- Aim -
Set down the data from the line containing "Open LinkedIn social icon in footer" through the line containing "click(x=153, y=1546)", reproducing each line without alteration and omitting the picture.
— start Input records —
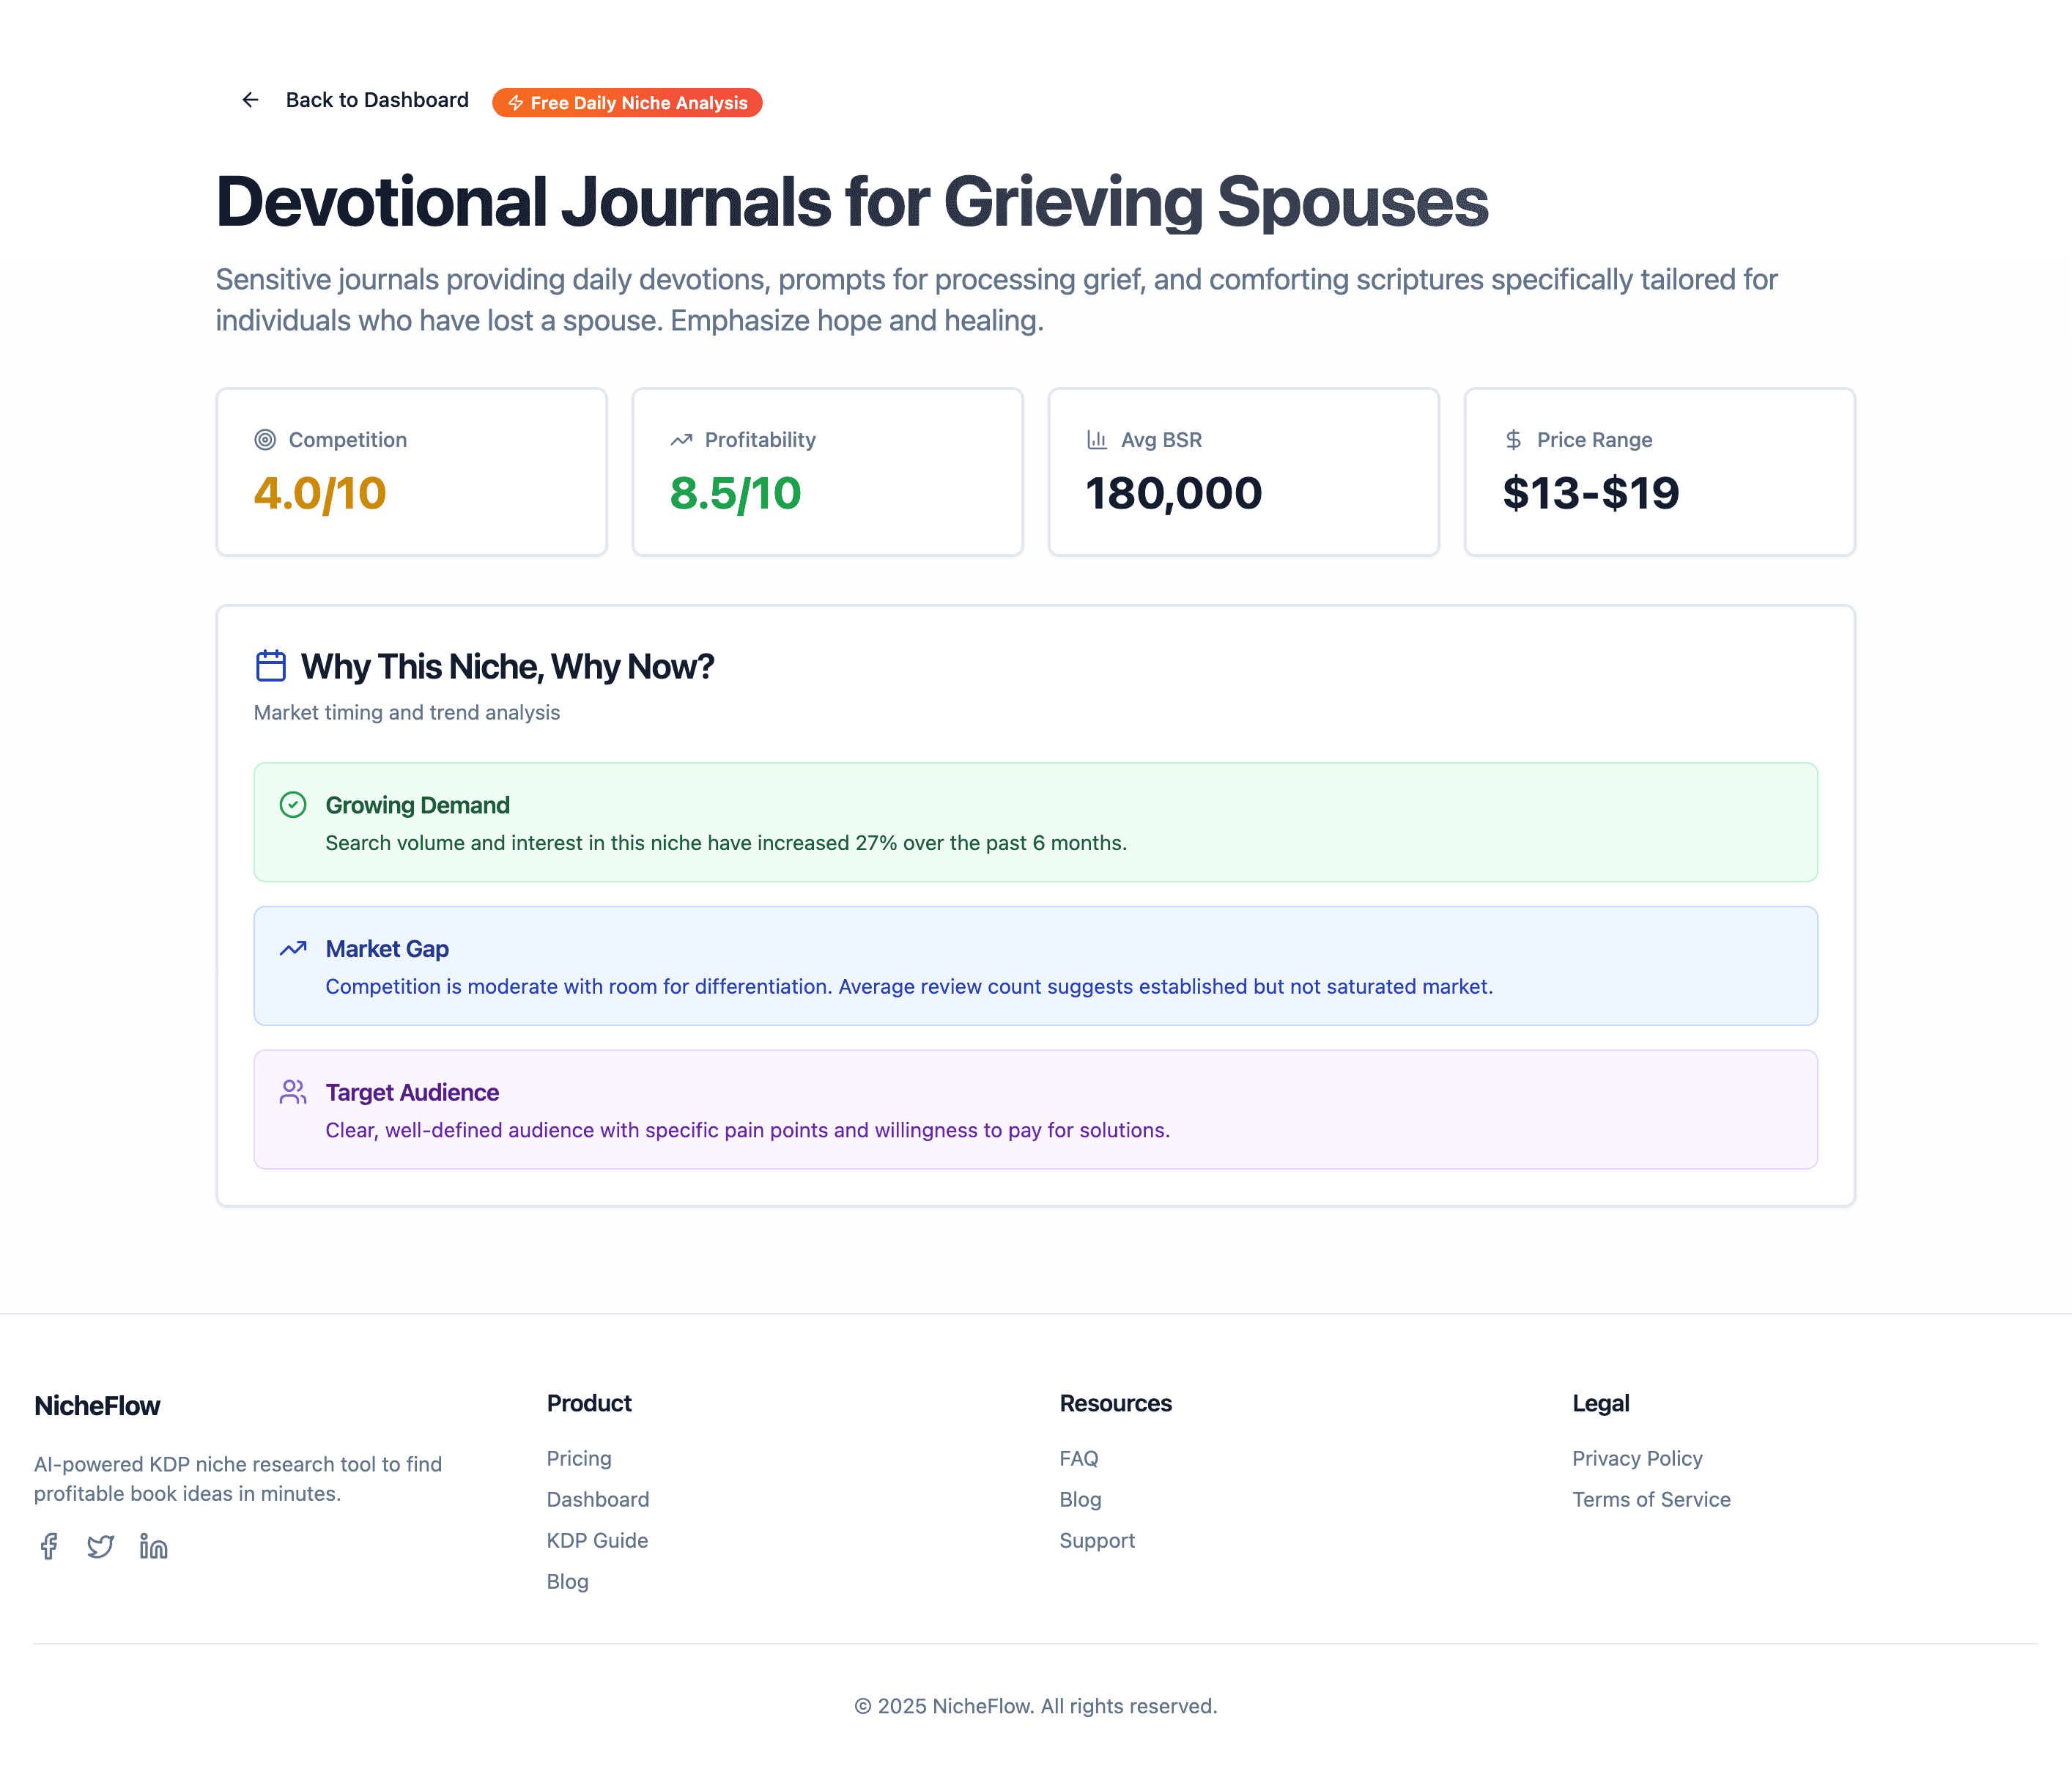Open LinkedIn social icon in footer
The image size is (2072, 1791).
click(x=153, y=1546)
— end Input records —
— start Input records —
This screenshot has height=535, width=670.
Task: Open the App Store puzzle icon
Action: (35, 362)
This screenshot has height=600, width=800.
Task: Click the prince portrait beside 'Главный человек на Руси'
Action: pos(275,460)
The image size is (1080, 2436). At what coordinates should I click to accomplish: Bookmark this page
— end Input records —
- Exercise answer -
Open LinkedIn social icon in footer
The image size is (2072, 1791).
click(x=153, y=1546)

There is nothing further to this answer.